Carl von Clausewitz é um daqueles autores que é sempre treslido, sobretudo por aquelas boas consciências que precisam de sinalizar a sua alegada virtude a cada sílaba. Estas mentes que se julgam superiores na sensibilidade e no gosto carecem de homens de palha, monstros desumanos, mafarricos, os negativos da sua alegada superioridade. Tal como Hobbes ou Maquiavel, Clausewitz é um desses autores que são reduzidos a uma caricatura luciférica.
Sucede que Clausewitz não é o monstro da guerra total da caricatura. Culpá-lo, por exemplo, pela I Guerra é um absurdo. Quem inventou a guerra total foi Napoleão; inventou na prática. No livro “Da Guerra”, o prussiano Clausewitz respondeu na teoria à revolução destruidora dos exércitos revolucionários franceses. No entanto, é fácil encontrar boa imprensa para Napoleão, e é muito fácil encontrar má imprensa para Clausewitz.
É a doença infantil dos meios intelectuais: como era símbolo da revolução francesa, Napoleão merece um olhar benigno mesmo quando inventou uma destruição sem paralelo; como representava uma nação conservadora e desconfiada da revolução, Prússia, Clausewitz merece à partida um olhar mais crítico, o que é bastante injusto, como mostra Hugh Smith. O apóstolo da destruição total não foi Clausewitz, foi Napoleão. O primeiro respondeu – na teoria – à destruição real conduzida pelo segundo.

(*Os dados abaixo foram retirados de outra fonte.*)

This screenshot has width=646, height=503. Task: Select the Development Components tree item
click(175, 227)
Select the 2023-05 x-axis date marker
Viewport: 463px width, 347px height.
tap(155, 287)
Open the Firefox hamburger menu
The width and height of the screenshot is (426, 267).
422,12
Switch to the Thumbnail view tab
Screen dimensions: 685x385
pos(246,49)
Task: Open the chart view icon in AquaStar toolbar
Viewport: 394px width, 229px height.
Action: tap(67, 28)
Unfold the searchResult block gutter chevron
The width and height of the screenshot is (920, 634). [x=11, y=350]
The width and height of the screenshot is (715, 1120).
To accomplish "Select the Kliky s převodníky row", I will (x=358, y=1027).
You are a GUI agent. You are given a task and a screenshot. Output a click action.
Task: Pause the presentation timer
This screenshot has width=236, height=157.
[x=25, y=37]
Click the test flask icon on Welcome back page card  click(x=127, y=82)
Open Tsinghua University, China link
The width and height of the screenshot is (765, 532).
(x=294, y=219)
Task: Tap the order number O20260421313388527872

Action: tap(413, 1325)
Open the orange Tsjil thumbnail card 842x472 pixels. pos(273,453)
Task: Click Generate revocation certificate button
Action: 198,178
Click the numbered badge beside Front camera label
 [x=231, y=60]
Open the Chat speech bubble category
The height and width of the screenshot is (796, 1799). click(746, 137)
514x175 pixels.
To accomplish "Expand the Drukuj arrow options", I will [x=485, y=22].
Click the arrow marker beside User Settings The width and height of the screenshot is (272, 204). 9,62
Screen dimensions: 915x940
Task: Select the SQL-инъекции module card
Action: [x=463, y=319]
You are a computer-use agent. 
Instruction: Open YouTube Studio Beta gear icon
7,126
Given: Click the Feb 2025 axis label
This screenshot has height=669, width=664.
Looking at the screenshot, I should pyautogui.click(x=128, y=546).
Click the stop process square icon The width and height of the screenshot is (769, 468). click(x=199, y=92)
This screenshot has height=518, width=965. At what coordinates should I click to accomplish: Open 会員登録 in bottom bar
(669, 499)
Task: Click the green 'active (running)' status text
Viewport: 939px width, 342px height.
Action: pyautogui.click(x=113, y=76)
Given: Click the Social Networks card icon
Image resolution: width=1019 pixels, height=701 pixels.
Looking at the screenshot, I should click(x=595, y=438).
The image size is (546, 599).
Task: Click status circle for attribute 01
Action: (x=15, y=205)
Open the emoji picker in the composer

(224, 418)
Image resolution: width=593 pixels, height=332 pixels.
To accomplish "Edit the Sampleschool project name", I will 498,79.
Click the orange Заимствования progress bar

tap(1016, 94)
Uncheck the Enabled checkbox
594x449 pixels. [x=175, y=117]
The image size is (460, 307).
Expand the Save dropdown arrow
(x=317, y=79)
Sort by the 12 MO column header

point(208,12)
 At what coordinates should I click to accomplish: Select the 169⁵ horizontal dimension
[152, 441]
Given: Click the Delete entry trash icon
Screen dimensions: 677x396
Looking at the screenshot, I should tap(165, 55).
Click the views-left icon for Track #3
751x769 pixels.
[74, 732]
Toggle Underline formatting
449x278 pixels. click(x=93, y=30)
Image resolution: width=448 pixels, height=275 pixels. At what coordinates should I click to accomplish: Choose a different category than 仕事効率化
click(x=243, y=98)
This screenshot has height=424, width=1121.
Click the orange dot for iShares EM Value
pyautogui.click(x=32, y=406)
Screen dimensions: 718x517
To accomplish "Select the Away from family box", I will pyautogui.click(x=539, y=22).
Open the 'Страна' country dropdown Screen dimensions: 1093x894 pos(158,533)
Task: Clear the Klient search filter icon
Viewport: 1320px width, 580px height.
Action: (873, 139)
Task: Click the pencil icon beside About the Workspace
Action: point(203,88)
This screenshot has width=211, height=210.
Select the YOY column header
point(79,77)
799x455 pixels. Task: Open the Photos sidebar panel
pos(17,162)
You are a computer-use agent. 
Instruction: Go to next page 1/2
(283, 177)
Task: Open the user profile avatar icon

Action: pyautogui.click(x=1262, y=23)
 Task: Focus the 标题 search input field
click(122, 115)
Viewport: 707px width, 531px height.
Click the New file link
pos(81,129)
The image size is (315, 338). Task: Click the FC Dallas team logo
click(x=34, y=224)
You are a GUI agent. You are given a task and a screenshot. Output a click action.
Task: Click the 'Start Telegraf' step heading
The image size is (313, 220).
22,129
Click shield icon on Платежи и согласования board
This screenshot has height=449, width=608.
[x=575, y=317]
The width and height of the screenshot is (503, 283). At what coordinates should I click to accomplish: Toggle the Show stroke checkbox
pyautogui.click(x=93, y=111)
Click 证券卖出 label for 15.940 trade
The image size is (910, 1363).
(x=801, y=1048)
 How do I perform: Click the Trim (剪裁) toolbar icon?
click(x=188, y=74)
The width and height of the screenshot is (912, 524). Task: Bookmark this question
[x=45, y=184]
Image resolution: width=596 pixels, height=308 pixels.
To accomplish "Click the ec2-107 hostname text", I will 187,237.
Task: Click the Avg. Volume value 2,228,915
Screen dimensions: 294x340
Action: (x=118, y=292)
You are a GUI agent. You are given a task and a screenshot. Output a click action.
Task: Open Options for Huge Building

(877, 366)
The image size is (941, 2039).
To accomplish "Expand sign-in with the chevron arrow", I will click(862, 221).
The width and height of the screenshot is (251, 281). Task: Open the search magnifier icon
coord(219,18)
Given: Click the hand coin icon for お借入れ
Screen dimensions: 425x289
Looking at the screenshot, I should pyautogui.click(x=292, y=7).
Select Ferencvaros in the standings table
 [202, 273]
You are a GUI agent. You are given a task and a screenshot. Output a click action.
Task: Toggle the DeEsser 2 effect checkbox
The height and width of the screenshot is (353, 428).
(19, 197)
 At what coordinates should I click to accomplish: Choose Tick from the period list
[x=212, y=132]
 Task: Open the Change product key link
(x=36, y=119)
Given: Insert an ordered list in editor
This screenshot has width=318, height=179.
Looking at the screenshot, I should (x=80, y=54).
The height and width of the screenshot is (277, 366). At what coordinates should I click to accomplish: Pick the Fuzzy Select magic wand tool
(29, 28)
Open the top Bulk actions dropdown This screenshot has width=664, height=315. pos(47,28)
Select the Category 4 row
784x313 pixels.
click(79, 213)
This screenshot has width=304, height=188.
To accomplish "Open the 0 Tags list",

Clausewitz era um pensador sofisticado que cruzava a racionalidade iluminista com a sensibilidade contra-iluminista que alertava para a psicologia humana (que vai muito além da análise racional) e para o papel do acaso. É por isso que ler Clausewitz não é uma leitura histórica e situada, é uma ferramenta conceptual para aqui e agora, ajuda a pensar.
Da mesma forma que, perante uma audiência moderna, um maestro adapta uma pauta de um compositor antigo, Clausewitz pode ser adaptado à guerra de hoje. “Da Guerra” não é um alcorão para seguir à linha, é um padrão.
Por exemplo, o que diria Clausewitz dos drones? Vou arriscar: diria que o drone é uma revolução epistemológica na guerra, porque cria uma dimensão nova para lá das três óbvias, terra, mar, ar. Se há forças anfíbias que operam entre o mar e a terra, é preciso agora inventar uma palavra para esta força que opera entre o ar e a terra e que não é da força aérea, é do exército.
Não estou a falar dos drones que parecem aviões, estou a falar dos drones que se movem como robôs no céu e que perseguem soldados e tanques a uma curtíssima distância do solo. São anjos ou superheróis que voam por cima dos soldados e dos tanques.
Como diz o operador mais famoso destes drones na Ucrânia, “Darwin, estamos perante a maior invenção bélica desde a bala”. E eu acrescentaria que é uma revolução epistemológica para o ser humano para lá da guerra. Nós sempre quisemos a liberdade dos pássaros. O avião ficou próximo, mas não é a mesma coisa; o avião voa por cima dos pássaros e sem a agilidade destes. Com o drone, o homem sente finalmente o que é ser uma ave.